┌─ DATA EXCERPTS

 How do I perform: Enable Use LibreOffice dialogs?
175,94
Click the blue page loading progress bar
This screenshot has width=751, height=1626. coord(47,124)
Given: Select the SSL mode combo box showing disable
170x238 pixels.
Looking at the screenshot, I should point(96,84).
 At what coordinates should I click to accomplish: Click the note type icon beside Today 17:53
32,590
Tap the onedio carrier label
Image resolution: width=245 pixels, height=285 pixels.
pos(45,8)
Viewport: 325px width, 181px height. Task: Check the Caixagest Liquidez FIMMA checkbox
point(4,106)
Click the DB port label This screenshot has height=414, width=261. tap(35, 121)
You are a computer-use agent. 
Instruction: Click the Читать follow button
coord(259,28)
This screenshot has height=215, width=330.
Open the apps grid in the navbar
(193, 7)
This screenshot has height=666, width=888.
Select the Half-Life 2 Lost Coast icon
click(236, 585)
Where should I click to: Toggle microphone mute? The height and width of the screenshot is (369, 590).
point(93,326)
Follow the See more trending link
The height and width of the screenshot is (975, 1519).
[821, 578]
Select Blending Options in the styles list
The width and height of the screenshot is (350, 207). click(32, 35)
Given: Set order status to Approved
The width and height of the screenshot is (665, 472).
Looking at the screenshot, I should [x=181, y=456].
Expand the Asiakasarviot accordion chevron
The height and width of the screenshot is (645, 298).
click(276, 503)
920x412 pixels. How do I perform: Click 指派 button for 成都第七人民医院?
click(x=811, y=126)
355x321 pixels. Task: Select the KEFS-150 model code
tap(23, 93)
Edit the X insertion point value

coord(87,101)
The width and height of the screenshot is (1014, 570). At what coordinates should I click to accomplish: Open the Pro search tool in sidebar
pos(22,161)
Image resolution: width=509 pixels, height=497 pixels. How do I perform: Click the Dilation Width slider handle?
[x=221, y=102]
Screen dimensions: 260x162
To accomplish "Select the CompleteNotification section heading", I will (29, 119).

└─

◆ EXERCISE ◆
Return every line of the data that contains the string "icon". Case counts.

◆ RIGHT ANSWER ◆
 At what coordinates should I click to accomplish: Click the note type icon beside Today 17:53
Select the Half-Life 2 Lost Coast icon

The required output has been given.